[cifs-protocol] 116011913598783 Active Directory server sort Unicode normalization

Edgar Olougouna edgaro at microsoft.com
Thu Jan 28 17:00:28 UTC 2016


Douglas,

Active Directory Sorting Weight Table “Active directory sort table v-2.PDF” https://www.microsoft.com/en-us/download/details.aspx?id=1175
is obsolete. 
We have filed a technical document bug against MS-ADTS to remove the reference. In fact, there is no actual “Active Directory sorting table”; sorting weights are not really AD specific. Windows-based Active Directory relies just on what the operating system does.  The correct reference for Unicode comparison from AD is [MS-UCODEREF]. 

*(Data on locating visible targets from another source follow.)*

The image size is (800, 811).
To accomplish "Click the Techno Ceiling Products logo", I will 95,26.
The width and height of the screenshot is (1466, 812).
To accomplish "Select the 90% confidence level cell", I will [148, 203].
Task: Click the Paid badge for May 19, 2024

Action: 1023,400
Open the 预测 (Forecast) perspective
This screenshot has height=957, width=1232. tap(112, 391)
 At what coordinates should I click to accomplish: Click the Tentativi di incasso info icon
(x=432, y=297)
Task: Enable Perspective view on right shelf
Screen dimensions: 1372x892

To get correct Unicode sorting, implementers need to be doing exactly the same thing that Windows Server does, as documented.

[MS-UCODEREF] is a reference document which describes how Unicode strings are compared in Windows protocols and how Windows supports Unicode conversion to earlier codepages. The [MS-UCODEREF] internal build has already been updated to reference files in the “Sorting Weight Tables” published recently on 1/19/2016. https://www.microsoft.com/en-us/download/details.aspx?id=10921

Per the patent map tool, [MS-UCODEREF] does not appear to require any license. 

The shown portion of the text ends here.